The radio stopped working so the teen read me stories as I drove from a short volume of the work of Philip K Dick; it was surreal, lulled by the scenery into his claustrophobic schizophrenic world view, so obviously a product of the cold war. The stories are laugh out loud funny, often accurate predictions of the future with the odd lapse such as “he put a new carbon paper in his typewriter”.
On the way to Arras, I stopped at a relais routier restaurant. I wedged the door open with difficulty to be confronted by a grumpy old lady with black hairy chin moles and a cotton pinafore. The tables were set with red tablecloths, white paper napkins and duralex glasses.
“What do you want?” the lady growled.
“Er to eat lunch” I said adding “obviously”.

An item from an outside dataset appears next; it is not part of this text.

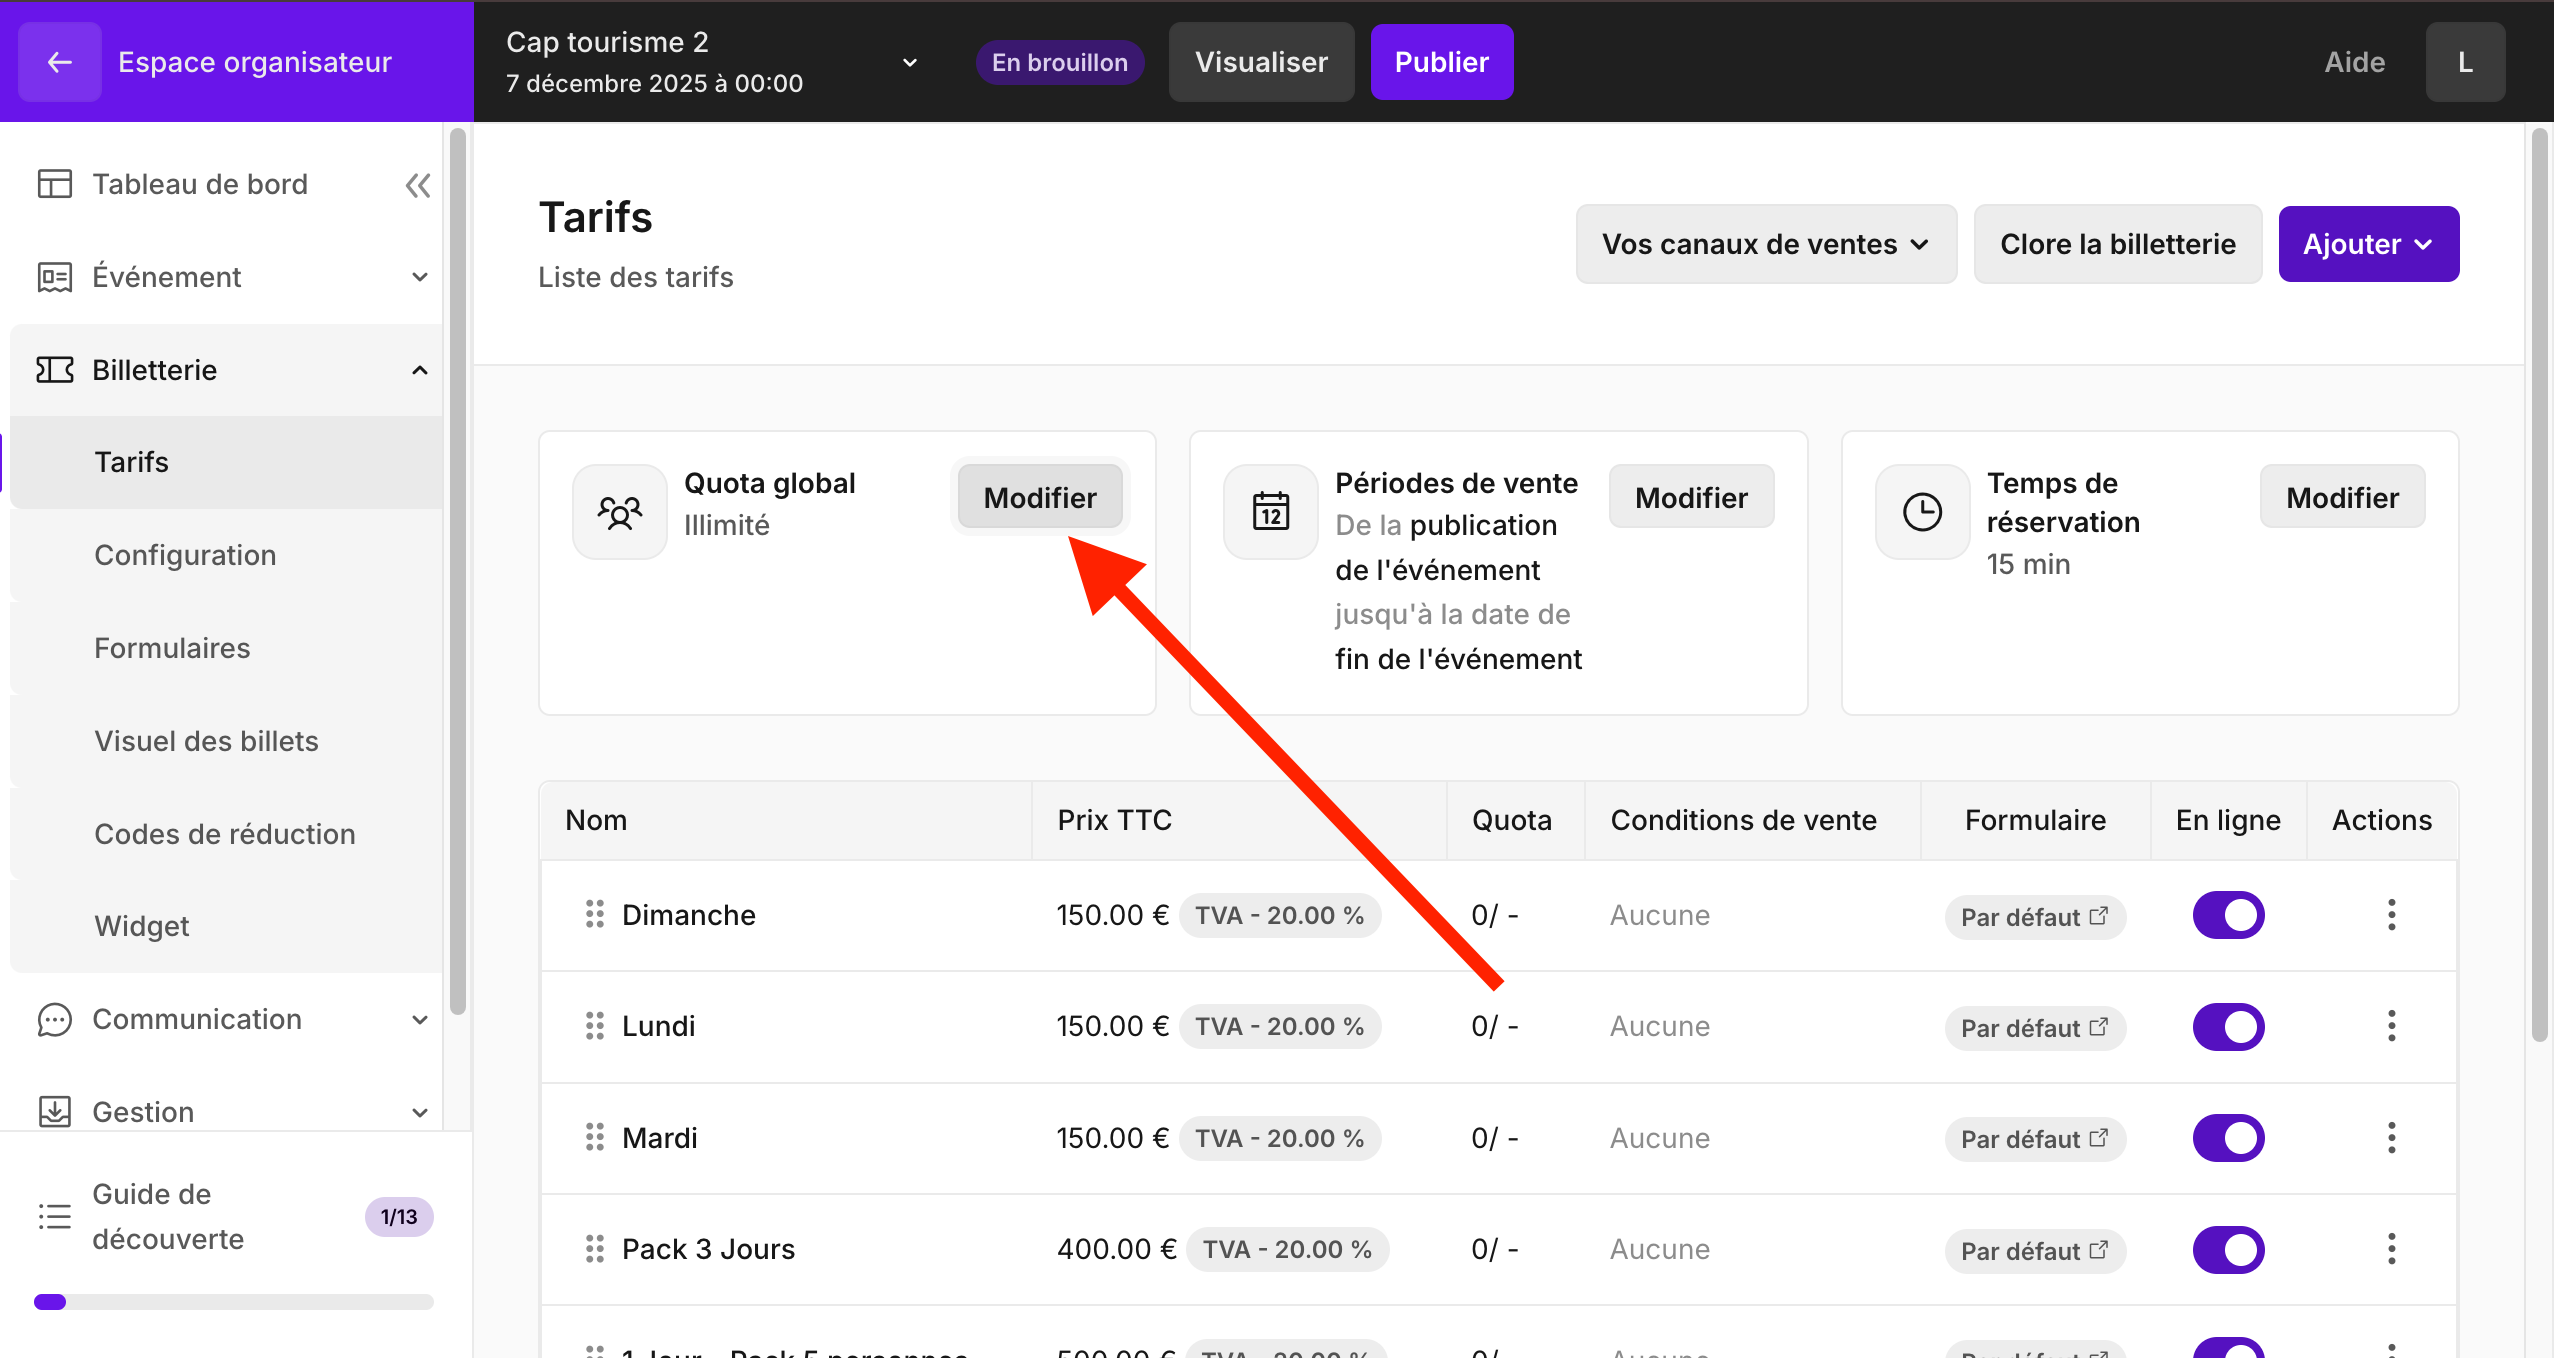Image resolution: width=2554 pixels, height=1358 pixels.
Task: Go to Visuel des billets menu item
Action: [x=206, y=741]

“How many are you?” she barked.
“Two”
Her eyes narrowed. “Alright” she consented.
“Can I see today’s menu?”
She opened a large sticky plastic backed tome at the bar. Inside were two pieces of paper containing shaky painstaking old person’s handwriting. The menu was pure country French: rognons (kidneys) in red wine being one example. I knew the teen wouldn’t go for the selection so I left. I wish I had eaten there though. In ten years or less I doubt places like that will exist anymore. It occurred to me that the demise of French cooking coincided with the rise of the autoroute. All those small roads with tiny restaurants, where the chefs are often mothers and grandmothers, are now neglected. On the autoroute the view is bland and so is the food. The authenticity and character has been ripped out of travelling for the sake of those great modern destroyers: convenience and speed.
365 Tage
love your holiday report, I was there with you.
France is strange. you go into a boulangerie and say "une baguette, s'il vous plait". Reaction: "QUOI?"
theundergroundrestaurant
Thank you. Glad you enjoyed my bohemian travels thru France.
The Curious Cat
Really enjoy reading about your adventures – lots of gorgeous photos here too! You are inspiring…you really are! xxx
chumbles
Brilliant post, almost in tears; brings back so many memories. Sadly this year, my much more expensive little Polo (than your van), broke down at Folkestone – on the way OVER, dammit.
My first adult main course in France was Rognons and it instantly converted me to eating offal. That such places are rarer and rarer is such a shame, some of my favourite restos in France were also really, really eccentric.
Your experience with the forest reminds me of sleeping in a wood, with a friend in the passenger seat and hearing noises coming closer – I'm 6'+ and 16 stone and I had the car rolling and doing 40 mph within about 15 seconds!
theundergroundrestaurant
thankyou Mr Chumbles!
So what did you do when you broke down?
i've had that too, breaking down as I've driven off the ferry, once on the way to a rave festival in Normandy. This French family took us in, lodged and fed us for 3 days until the car was fixed. I lost their address unfortunately so never properly thanked them.
Douglas Hughes
Nice photos hope you had a fantastic time!